Sixthly, the kids are thriving in their new schools and have had glowing feedback from their class teachers.

And finally, loved one and I have just celebrated our tenth anniversary. I love him so, so much. Even more than ever for helping me through this tough time. In the words from the excellent Moulin Rouge (let’s hope I misquote correctly), the greatest thing I’ve ever learned is to love and be loved in return.

Thanks for bearing with me folks. The razzmatazz will return before too long!

I have just had the pleasure of eating a truly delicious meal at the Hind’s Head in Bray.

Raw venison carpaccio? Exquisite. Pork belly with butternut squash, spinach and white pudding? Heavenly.

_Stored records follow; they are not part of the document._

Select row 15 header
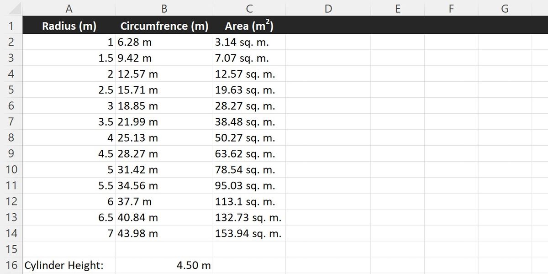 point(11,249)
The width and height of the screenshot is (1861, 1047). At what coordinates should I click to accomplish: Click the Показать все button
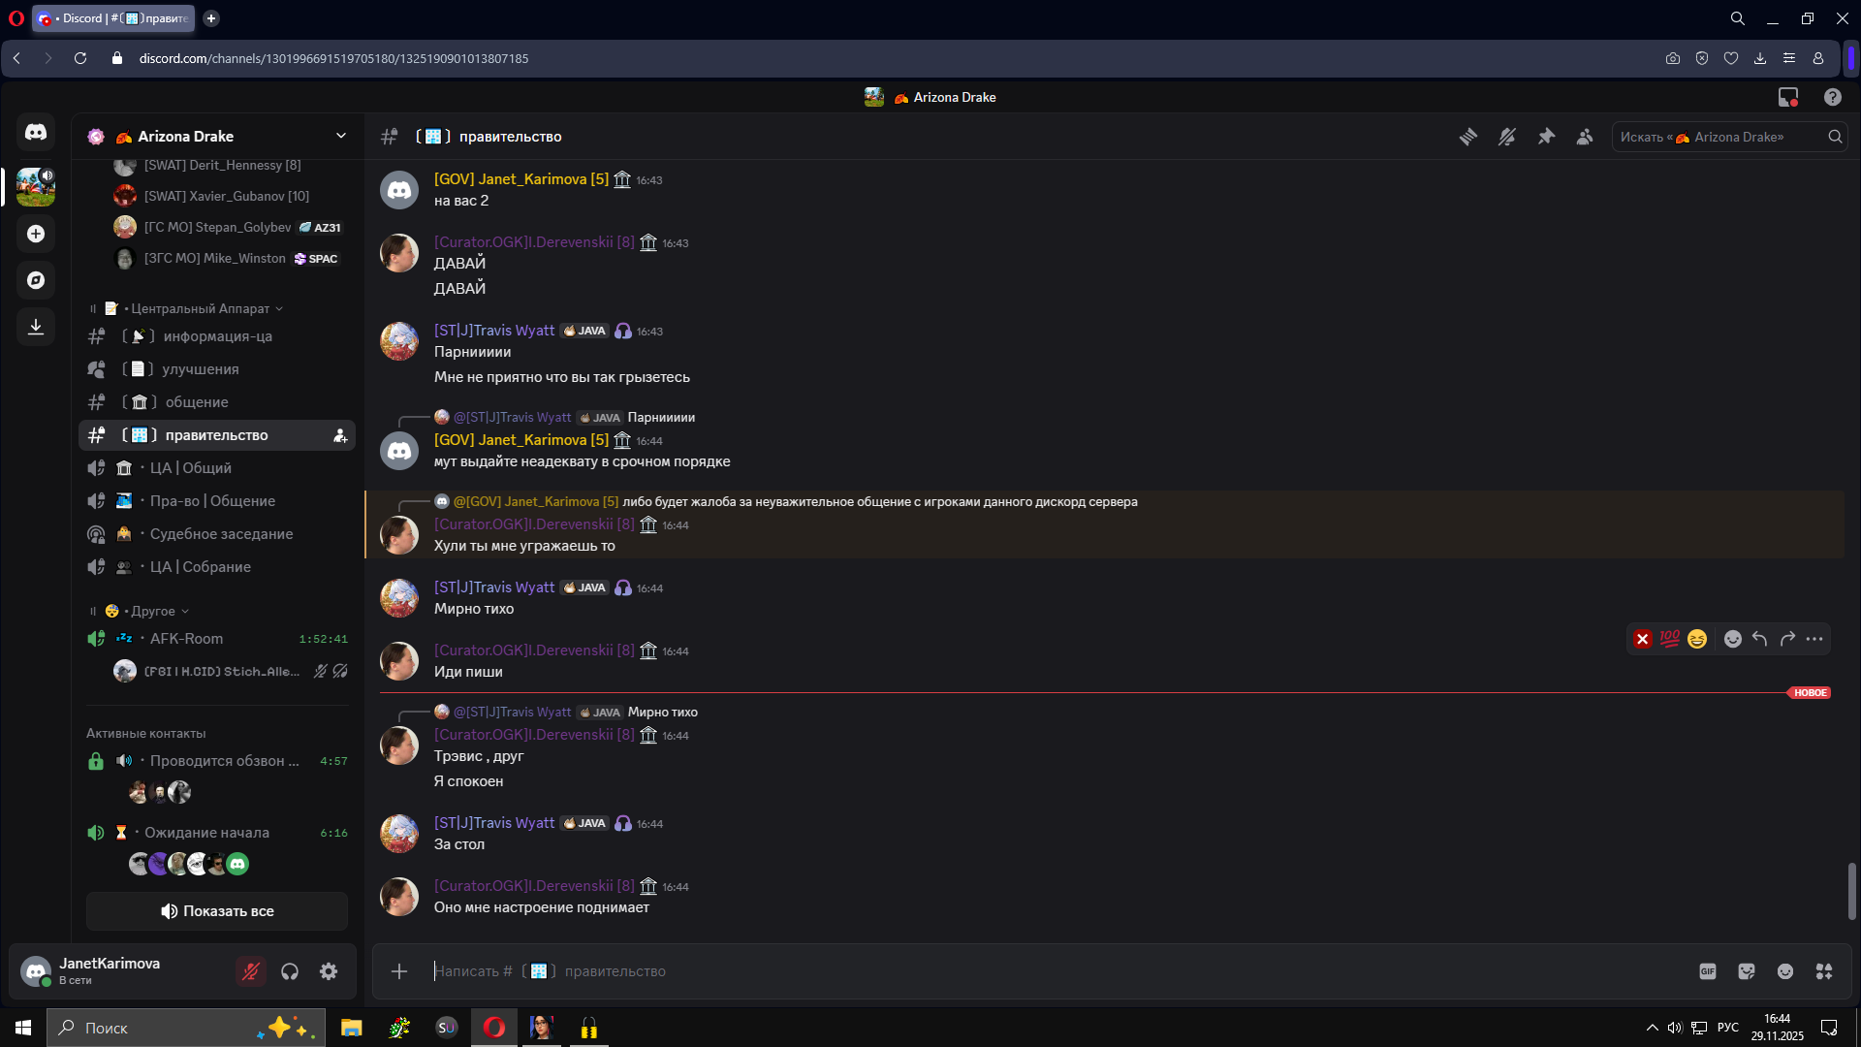click(217, 911)
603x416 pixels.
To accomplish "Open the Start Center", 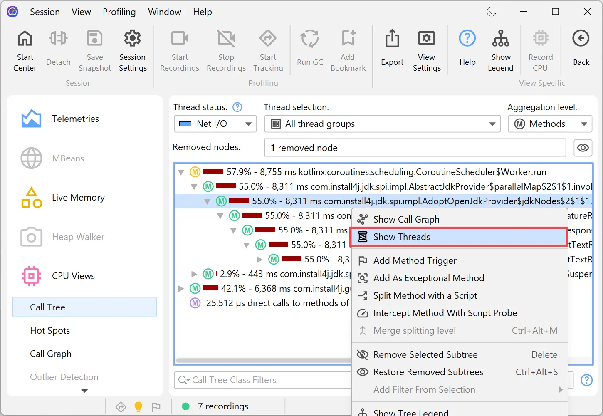I will (25, 50).
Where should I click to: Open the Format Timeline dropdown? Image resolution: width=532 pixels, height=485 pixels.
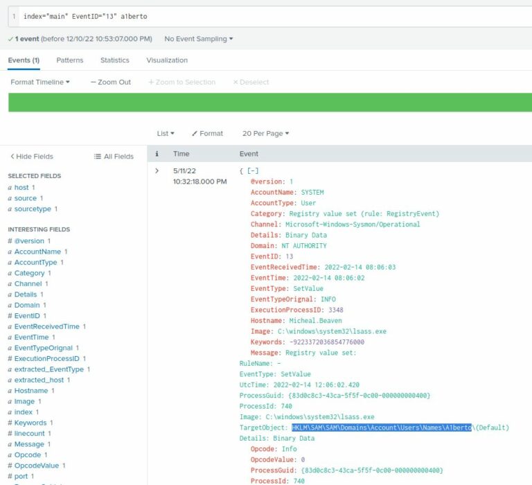pos(40,82)
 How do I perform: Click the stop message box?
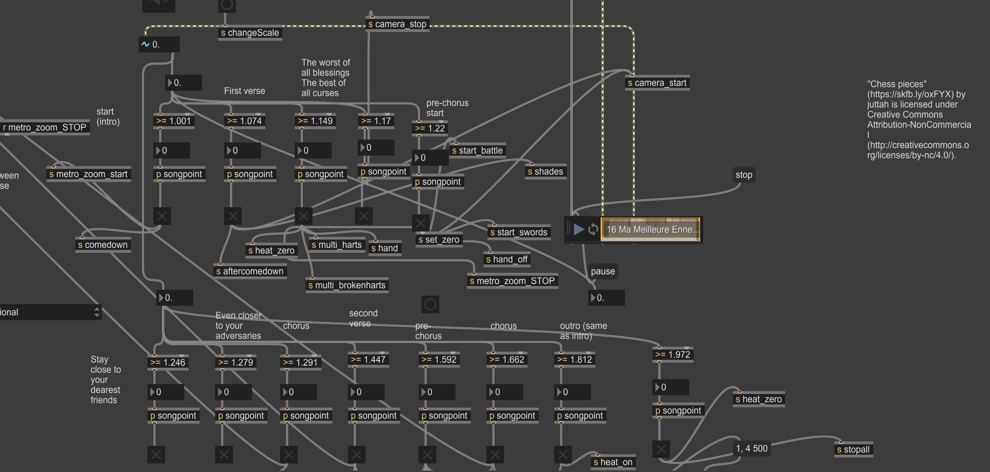coord(744,175)
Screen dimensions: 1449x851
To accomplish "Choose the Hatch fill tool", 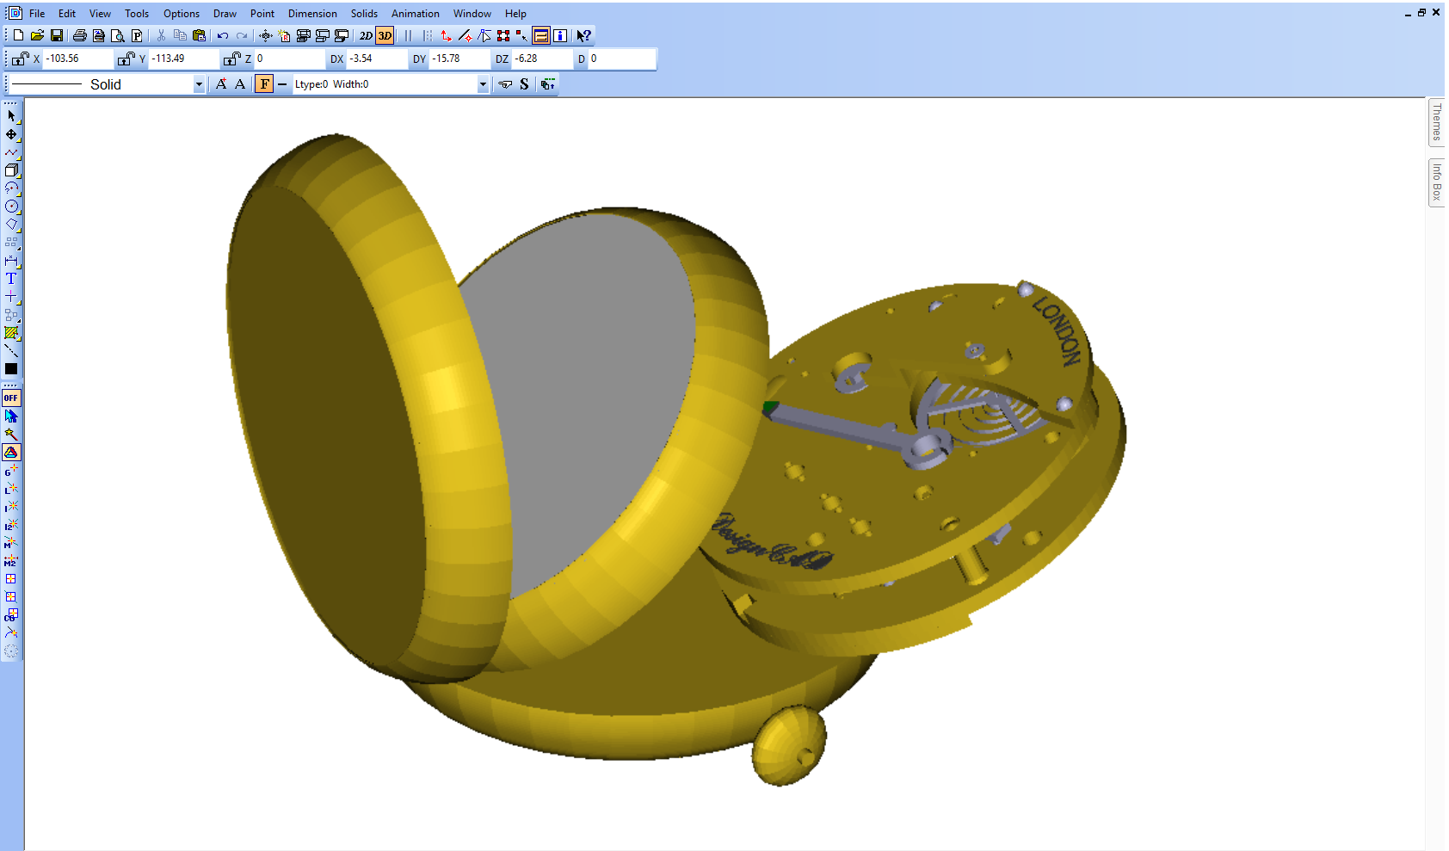I will coord(11,333).

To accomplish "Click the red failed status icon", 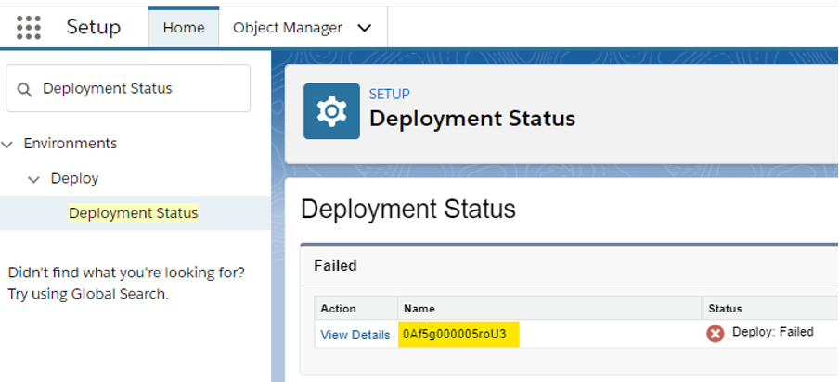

Even the cheese was incredible.

What made it the perfect evening, though, was spending it with my most loved one.

We don’t get many opportunities to simply enjoy one another’s company, so on this anniversary celebration it was a rare and joyful treat to be able to relax in each other’s company.

Conversation invariably included discussions about the latest house we’d seen, but also the wonders of the universe, silly riddles and the latest development in loved one’s job.

Good food, good conversation, good company. A perfect evening.

I feel privileged. And loved.

That Plinky prompt that nudged me into writing my last blog got me thinking.

Good relationships stand the test of time, I said in reply to a comment.

Well, luckily for me that’s certainly the case.  You learn to grow and give with the relationship, and as long as the balance of give and take is mostly level, it makes for a very strong bond.  I’m doing better at the growing and giving.  Though I have my moments (usually around the same time each month) of growling and grumping, I’m vastly ahead of how I used to be.

And I have my wonderful husband to thank for that.  A rare quality in a man (well, certainly in the ones I’ve had relationships with), he has a way of helping you be a better person without making you feel bad that you weren’t better in the first place.

If that makes even the slightest bit of sense.

The most testing times of our relationship have been when life in general has been difficult.  I see other couples who seem happy together, in very different ways.  I sometimes wonder if they are this happy all the time, or, like me, they have the odd rough patch here and there.  You have to see a lot of a couple for them to drop the polite front.

Actually, one of the things I think that works in relationships is to try and maintain a certain level of civility.  I’d be interested to hear your opinions – let me know what you think.

And I shall leave you with my favourite quote about love, which I first heard in the movie Captain Corelli’s Mandolin.

Love itself is what is left over when being in love has burned away.

Oh yes. And it’s better.

unconditional love ~

What's love anyway?

I love my husband very much. I love my kids very much, but that's very different. I thought I loved my last boyfriend, but now I'm not so sure. I thought I loved the boyfriend before that, but I'm even less sure about that. I love my mum and dad, but they're really hard work and I find it hard to love them. I love my two cats, and my brother. I love my in-laws! I love my closest friends.

You see where I'm going with this?

Love, to me, is a strong, positive emotion that you feel about certain people/animals. It's unconditional, it makes you happy. Hard enough to define the boundary between 'like' and 'love', so why quantify it? Wonderful stuff. They should bottle it and sell it in the happy shop. Then everyone can get some.